Kids are always listening.
“One of the most important things is not to talk negatively about your body or food in front of kids,” Levinson said. When we talk kindly to ourselves, she noted, they learn to do the same.
Avoid labeling food
Balanced eating includes having treats at times and taking the time to enjoy the foods we consume. When adults label foods or eating choices as “good” or “bad” and “healthy” or “unhealthy,” kids get the message some foods are either off-limits or harmful. This can create feelings of shame around eating, particularly when sweets are restricted to these categories.

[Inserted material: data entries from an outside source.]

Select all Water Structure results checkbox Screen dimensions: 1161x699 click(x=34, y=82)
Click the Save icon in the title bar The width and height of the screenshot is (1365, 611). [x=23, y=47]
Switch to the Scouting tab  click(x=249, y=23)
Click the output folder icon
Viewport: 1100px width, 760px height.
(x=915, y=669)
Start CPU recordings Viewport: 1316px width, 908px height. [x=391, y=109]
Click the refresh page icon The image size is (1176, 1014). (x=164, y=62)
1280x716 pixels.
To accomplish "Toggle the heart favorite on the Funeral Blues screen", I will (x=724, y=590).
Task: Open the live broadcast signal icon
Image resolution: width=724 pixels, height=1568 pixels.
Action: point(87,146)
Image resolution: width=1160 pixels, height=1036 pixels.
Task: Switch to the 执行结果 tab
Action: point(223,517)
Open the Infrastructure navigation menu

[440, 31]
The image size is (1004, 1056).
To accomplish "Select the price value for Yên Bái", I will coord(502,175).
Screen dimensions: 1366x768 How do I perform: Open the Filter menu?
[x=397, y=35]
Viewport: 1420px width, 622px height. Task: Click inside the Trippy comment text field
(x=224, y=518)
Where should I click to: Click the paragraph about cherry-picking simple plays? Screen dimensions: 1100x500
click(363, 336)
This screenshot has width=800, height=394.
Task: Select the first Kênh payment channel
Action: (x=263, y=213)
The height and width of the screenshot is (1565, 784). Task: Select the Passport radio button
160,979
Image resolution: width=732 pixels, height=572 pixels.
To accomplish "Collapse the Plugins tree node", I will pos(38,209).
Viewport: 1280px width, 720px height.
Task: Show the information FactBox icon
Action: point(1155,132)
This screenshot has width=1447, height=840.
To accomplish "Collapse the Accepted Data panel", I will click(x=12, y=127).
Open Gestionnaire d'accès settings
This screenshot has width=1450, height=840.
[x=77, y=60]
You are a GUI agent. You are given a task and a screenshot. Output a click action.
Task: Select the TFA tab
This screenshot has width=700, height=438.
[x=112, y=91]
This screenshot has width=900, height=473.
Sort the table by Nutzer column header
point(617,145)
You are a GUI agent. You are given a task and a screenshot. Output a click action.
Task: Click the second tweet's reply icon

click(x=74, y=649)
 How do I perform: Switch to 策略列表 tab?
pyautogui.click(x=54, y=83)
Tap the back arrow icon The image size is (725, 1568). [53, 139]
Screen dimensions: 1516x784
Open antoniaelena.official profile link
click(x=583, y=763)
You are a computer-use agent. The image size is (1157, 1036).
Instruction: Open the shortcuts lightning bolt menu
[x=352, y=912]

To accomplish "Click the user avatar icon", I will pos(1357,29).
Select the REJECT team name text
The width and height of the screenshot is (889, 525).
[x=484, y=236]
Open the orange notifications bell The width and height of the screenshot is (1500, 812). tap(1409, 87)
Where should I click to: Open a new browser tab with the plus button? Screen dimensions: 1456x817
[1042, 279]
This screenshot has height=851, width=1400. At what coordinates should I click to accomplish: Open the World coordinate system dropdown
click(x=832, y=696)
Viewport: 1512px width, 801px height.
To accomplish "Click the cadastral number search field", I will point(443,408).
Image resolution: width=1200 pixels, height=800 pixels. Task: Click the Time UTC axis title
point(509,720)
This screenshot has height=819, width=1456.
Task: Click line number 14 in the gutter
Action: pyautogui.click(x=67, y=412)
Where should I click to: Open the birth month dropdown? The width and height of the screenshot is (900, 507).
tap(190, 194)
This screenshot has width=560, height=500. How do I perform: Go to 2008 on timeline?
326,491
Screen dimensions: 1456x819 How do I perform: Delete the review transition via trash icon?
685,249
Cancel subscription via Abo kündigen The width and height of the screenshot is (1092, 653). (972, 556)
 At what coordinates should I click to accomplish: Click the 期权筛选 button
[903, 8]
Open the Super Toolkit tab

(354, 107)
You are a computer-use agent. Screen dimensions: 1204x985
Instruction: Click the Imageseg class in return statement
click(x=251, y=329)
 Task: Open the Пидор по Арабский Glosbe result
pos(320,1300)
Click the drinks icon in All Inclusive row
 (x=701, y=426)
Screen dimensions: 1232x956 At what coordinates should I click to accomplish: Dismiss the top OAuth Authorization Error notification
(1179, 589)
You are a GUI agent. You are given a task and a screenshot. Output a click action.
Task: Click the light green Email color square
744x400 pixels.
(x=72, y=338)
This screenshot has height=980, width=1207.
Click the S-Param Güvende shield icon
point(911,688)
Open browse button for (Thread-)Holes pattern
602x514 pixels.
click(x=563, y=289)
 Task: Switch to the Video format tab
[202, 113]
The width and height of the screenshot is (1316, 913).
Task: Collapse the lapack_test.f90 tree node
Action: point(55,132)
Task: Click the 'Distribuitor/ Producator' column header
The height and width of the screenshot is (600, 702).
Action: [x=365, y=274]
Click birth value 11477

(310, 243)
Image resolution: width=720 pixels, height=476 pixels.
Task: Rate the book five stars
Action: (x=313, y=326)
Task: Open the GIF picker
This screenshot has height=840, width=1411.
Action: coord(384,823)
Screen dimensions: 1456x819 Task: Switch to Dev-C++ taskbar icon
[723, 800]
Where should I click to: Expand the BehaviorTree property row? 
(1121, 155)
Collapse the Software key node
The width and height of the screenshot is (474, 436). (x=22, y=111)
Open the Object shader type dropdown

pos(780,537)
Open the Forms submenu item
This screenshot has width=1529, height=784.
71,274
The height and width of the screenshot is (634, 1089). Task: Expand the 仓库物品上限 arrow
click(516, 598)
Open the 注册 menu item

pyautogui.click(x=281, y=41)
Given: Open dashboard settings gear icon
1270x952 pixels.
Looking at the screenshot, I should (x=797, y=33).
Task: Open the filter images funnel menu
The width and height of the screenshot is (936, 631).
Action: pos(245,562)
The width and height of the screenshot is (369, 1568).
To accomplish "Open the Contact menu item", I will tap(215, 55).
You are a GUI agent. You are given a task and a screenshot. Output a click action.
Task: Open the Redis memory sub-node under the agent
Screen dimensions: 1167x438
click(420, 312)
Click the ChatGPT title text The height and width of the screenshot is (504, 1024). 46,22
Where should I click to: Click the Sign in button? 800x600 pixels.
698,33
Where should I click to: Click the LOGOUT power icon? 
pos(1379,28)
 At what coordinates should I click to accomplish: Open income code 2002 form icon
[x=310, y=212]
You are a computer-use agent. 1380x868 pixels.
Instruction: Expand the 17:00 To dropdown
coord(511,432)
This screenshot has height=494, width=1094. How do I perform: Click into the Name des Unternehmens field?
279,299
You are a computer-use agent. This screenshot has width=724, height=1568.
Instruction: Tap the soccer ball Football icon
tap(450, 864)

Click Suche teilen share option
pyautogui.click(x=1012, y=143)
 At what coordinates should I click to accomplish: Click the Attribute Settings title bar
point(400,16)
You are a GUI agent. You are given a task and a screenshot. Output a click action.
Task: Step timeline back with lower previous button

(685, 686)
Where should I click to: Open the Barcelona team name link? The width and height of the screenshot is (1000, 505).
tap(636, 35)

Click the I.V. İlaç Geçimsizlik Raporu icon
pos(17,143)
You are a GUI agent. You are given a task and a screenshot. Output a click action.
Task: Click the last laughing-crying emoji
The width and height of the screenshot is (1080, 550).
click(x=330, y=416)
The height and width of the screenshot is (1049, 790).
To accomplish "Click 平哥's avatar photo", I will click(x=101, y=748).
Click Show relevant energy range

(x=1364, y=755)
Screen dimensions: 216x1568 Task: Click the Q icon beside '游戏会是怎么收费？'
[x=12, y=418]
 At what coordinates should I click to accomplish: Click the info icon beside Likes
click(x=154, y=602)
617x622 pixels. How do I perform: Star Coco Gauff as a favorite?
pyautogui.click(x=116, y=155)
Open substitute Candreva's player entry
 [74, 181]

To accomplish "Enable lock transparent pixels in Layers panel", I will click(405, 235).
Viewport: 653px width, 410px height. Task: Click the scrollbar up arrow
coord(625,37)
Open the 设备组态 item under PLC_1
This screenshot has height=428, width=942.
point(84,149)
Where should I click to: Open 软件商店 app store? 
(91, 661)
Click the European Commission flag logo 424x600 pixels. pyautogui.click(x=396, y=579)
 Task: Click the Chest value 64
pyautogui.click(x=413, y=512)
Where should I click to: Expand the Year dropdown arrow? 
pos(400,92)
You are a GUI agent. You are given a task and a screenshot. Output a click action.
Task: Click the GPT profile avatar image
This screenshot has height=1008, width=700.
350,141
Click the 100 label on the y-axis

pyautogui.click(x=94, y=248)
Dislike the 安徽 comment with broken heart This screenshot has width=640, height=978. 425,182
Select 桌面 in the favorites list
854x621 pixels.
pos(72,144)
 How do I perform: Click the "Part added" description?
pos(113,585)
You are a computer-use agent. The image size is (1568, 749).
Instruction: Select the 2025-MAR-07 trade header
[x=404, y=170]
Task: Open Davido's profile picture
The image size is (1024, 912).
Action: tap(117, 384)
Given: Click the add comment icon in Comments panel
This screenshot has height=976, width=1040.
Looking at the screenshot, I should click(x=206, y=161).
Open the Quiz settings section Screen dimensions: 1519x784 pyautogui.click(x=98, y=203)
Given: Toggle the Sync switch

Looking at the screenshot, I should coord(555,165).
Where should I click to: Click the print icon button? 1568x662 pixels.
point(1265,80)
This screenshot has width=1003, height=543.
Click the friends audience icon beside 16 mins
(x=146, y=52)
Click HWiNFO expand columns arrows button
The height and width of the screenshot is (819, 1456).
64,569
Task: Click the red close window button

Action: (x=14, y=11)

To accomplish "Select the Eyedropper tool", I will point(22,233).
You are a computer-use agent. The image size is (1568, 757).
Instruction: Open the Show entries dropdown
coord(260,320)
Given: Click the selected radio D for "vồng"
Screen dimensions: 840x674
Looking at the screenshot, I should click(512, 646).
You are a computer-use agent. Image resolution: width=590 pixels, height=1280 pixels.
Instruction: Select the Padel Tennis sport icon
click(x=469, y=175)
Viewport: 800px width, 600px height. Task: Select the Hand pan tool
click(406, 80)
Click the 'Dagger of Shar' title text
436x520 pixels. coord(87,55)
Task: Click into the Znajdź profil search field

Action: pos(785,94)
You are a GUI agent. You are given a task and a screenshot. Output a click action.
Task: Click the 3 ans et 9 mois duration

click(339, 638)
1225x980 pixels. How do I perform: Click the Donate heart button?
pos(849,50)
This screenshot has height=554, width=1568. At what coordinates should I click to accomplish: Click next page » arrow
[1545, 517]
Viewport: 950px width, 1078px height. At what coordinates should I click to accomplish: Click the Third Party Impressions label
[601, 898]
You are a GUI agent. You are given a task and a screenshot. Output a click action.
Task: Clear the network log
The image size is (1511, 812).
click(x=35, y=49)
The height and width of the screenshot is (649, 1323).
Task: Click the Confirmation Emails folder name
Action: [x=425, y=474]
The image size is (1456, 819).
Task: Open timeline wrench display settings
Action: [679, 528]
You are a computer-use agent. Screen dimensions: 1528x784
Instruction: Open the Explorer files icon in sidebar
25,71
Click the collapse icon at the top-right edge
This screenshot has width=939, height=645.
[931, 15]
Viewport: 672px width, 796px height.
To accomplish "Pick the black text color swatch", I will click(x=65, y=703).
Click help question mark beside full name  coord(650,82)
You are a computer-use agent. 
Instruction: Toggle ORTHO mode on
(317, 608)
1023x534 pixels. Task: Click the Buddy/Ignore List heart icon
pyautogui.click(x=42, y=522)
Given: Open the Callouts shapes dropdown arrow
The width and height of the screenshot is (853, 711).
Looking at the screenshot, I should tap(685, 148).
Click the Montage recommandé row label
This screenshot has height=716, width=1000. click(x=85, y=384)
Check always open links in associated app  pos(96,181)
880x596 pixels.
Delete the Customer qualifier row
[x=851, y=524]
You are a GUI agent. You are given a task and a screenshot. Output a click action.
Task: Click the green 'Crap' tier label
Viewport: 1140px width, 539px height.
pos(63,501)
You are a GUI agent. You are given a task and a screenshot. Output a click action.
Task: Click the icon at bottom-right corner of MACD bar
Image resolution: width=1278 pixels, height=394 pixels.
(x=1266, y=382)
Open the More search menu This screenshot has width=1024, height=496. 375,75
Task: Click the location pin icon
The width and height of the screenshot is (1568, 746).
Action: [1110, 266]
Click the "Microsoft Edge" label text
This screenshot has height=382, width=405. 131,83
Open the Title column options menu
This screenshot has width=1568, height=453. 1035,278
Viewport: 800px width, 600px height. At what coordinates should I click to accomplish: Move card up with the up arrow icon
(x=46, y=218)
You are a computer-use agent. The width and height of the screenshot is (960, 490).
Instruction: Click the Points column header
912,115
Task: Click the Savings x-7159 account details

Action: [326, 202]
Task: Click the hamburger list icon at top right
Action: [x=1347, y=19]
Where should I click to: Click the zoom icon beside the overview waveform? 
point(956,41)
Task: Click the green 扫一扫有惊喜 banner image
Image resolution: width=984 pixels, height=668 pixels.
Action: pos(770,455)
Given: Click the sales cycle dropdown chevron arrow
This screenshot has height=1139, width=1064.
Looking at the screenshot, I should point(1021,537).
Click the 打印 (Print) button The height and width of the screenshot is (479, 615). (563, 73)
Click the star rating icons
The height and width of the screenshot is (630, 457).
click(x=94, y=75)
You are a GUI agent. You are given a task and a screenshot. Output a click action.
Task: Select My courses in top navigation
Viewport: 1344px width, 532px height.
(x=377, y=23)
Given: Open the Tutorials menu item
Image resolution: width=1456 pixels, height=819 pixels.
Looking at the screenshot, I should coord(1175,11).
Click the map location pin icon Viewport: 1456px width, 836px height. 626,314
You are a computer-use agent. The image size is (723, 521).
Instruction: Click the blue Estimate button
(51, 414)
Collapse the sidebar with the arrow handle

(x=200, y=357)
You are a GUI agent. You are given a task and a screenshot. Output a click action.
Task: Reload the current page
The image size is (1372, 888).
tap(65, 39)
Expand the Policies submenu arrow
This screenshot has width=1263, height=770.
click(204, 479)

“One thing troop leaders can do is talk about the joy around food by sharing their favorite combinations of cookies,” Hanson said. “This tips the scales in the direction of creating a balanced relationship with food.”
Talk about it
It might be tempting to ignore the commentary and simply move on, but if girls are hearing diet culture talk, they need to talk about it with a trusted adult.
“I recommend having an open line of communication about these topics. Talking to children about the media they consume or comments they hear from others related to body image can be helpful in giving them a space to process the information they’re receiving,” Cifra said.
One way to do this is to debrief the girls after the shift ends. A troop leader can say, “We heard a few jokes and comments about diets and not eating cookies. I wonder how you felt when you heard those things?” This opens the door to a discussion about negative body comments and how girls can reframe their thinking.
Empower girls to speak up
There might be times when an adult has to step in and gently redirect another adult who is making uncomfortable comments, but girls can also take the opportunity to use their voices to stand up to diet talk.
Assertiveness is an essential leadership skill, and countering unwanted commentary with positive messaging is one way to help girls sharpen their skills. Plan ahead to come up with some talking points to use if they encounter any negative messaging. Phrases like “We love our cookies and they only come around once a year!” or “Gift a box to our troops — we know they love our cookies!” change the tone from negative to hopeful while empowering the girls to speak up for a cause they believe in.
Cookie season does only come around once a year, and the dollars earned from these sales go directly back to the local and regional troops to fund activities for the girls throughout the year. Whether you donate the cookies to someone else or pick up a box of favorites to enjoy yourself, your purchase empowers up-and-coming leaders. So go ahead and grab those Thin Mints while you still can.